TASK DIRECTIONS ->
Reproduce the material verbatim, starting with the line that contains "Where should I click to: Open" and ending with the line that contains "tap(275, 541)", both lines included.

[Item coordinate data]
■ ■ ■ ■ ■ ■ ■

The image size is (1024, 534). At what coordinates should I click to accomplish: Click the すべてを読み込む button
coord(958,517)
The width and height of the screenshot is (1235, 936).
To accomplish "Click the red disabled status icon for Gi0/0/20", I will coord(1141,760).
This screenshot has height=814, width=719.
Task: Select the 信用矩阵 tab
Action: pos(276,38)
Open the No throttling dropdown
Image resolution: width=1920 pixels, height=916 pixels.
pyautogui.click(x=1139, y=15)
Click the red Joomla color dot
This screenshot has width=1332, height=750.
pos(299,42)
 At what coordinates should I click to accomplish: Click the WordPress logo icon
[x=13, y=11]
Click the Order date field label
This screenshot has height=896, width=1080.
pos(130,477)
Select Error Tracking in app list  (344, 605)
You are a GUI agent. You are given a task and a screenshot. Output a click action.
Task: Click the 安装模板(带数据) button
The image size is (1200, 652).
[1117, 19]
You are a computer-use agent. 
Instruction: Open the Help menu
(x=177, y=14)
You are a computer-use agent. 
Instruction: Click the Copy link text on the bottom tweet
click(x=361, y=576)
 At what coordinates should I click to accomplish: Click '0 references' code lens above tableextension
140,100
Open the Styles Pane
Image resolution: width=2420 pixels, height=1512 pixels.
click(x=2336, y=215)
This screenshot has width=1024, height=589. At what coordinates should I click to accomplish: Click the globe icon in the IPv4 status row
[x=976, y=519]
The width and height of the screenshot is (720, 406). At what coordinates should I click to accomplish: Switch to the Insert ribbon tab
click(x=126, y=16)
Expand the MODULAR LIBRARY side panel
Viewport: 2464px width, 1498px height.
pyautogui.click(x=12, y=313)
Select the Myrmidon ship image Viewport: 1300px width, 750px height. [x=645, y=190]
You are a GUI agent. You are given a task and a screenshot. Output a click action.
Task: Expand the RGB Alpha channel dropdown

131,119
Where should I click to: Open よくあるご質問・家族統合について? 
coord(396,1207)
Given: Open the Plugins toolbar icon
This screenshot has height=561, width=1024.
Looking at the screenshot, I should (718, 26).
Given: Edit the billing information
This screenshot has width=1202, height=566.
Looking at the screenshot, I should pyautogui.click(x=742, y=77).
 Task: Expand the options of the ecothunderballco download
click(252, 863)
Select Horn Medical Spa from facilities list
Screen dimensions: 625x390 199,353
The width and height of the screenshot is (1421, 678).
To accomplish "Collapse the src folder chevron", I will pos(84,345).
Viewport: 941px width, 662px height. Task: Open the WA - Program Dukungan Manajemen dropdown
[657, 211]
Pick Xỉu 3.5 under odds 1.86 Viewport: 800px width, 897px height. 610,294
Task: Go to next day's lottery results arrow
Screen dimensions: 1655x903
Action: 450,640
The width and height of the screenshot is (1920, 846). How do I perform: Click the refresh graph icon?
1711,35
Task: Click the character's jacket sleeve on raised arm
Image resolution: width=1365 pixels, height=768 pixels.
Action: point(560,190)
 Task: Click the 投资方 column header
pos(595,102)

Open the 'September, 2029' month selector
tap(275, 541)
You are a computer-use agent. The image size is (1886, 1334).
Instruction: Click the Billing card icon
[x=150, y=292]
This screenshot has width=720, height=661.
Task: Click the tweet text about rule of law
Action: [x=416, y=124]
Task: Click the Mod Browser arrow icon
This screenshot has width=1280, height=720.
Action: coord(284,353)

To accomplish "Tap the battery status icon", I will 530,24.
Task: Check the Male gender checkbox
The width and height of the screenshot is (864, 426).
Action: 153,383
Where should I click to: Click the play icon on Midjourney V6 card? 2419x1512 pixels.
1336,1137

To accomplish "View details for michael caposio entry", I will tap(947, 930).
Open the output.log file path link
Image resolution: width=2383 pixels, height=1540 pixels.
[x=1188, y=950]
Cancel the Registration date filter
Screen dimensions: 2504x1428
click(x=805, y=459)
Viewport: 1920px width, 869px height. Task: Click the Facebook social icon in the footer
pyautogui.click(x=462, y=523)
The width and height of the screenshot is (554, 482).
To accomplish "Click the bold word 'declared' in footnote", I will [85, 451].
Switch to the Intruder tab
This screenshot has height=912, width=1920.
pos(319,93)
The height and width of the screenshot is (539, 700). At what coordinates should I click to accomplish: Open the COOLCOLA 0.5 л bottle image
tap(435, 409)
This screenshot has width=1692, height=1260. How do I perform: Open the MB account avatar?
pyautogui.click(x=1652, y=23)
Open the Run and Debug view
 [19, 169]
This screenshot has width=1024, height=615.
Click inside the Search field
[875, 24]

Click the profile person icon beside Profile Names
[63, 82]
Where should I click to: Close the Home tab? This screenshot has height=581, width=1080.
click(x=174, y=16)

■ ■ ■ ■ ■ ■ ■

EXERCISE ANSWER ->
Where should I click to: Open よくあるご質問・家族統合について? 
coord(396,1207)
Given: Open the Plugins toolbar icon
This screenshot has height=561, width=1024.
Looking at the screenshot, I should (718, 26).
Given: Edit the billing information
This screenshot has width=1202, height=566.
Looking at the screenshot, I should pyautogui.click(x=742, y=77).
 Task: Expand the options of the ecothunderballco download
click(252, 863)
Select Horn Medical Spa from facilities list
Screen dimensions: 625x390 199,353
The width and height of the screenshot is (1421, 678).
To accomplish "Collapse the src folder chevron", I will pos(84,345).
Viewport: 941px width, 662px height. Task: Open the WA - Program Dukungan Manajemen dropdown
[657, 211]
Pick Xỉu 3.5 under odds 1.86 Viewport: 800px width, 897px height. 610,294
Task: Go to next day's lottery results arrow
Screen dimensions: 1655x903
Action: 450,640
The width and height of the screenshot is (1920, 846). How do I perform: Click the refresh graph icon?
1711,35
Task: Click the character's jacket sleeve on raised arm
Image resolution: width=1365 pixels, height=768 pixels.
Action: point(560,190)
 Task: Click the 投资方 column header
pos(595,102)

Open the 'September, 2029' month selector
tap(275, 541)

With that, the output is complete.